'''

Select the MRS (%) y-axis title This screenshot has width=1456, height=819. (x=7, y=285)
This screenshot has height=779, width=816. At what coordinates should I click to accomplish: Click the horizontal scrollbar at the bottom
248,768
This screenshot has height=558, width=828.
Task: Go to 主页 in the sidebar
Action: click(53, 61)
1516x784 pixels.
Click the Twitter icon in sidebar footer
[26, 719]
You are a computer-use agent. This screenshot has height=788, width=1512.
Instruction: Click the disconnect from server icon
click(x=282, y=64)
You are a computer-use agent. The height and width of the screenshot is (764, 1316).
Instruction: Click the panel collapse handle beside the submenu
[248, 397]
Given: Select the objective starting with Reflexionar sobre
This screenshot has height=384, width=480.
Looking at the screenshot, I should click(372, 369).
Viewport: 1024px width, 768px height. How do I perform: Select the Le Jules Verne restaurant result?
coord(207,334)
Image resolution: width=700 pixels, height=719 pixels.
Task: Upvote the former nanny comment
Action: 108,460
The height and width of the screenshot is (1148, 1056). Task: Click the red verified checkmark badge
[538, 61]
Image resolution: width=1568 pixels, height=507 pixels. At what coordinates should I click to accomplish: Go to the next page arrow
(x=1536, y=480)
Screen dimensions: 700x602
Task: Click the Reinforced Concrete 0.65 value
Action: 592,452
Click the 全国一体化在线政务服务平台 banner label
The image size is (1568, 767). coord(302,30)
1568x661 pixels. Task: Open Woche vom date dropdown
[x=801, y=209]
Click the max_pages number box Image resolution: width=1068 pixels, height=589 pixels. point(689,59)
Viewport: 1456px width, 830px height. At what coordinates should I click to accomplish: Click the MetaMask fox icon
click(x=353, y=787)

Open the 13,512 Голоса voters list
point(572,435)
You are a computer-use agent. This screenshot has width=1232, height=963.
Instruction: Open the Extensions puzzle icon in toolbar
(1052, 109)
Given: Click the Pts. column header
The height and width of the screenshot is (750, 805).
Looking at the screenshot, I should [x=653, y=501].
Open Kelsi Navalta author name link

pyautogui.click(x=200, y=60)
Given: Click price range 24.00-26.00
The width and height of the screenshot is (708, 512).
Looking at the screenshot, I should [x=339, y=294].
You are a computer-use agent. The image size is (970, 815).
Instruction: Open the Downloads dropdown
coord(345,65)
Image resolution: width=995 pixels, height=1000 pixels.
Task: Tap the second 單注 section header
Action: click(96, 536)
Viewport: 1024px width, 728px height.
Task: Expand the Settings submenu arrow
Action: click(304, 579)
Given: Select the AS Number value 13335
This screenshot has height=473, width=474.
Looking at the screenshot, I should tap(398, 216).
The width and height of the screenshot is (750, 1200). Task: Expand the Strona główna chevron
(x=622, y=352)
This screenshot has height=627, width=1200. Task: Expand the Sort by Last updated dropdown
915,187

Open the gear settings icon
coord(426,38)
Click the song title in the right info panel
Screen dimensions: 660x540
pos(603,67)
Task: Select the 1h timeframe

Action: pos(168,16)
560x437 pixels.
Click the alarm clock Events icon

'''

Repeat word for word the lines above that run from the line containing "Click the Twitter icon in sidebar footer" through the line containing "Click the max_pages", both ends included, and nothing else.

ANSWER SPACE:
Click the Twitter icon in sidebar footer
[26, 719]
You are a computer-use agent. This screenshot has height=788, width=1512.
Instruction: Click the disconnect from server icon
click(x=282, y=64)
You are a computer-use agent. The height and width of the screenshot is (764, 1316).
Instruction: Click the panel collapse handle beside the submenu
[248, 397]
Given: Select the objective starting with Reflexionar sobre
This screenshot has height=384, width=480.
Looking at the screenshot, I should click(372, 369).
Viewport: 1024px width, 768px height. How do I perform: Select the Le Jules Verne restaurant result?
coord(207,334)
Image resolution: width=700 pixels, height=719 pixels.
Task: Upvote the former nanny comment
Action: 108,460
The height and width of the screenshot is (1148, 1056). Task: Click the red verified checkmark badge
[538, 61]
Image resolution: width=1568 pixels, height=507 pixels. At what coordinates should I click to accomplish: Go to the next page arrow
(x=1536, y=480)
Screen dimensions: 700x602
Task: Click the Reinforced Concrete 0.65 value
Action: 592,452
Click the 全国一体化在线政务服务平台 banner label
The image size is (1568, 767). coord(302,30)
1568x661 pixels. Task: Open Woche vom date dropdown
[x=801, y=209]
Click the max_pages number box Image resolution: width=1068 pixels, height=589 pixels. point(689,59)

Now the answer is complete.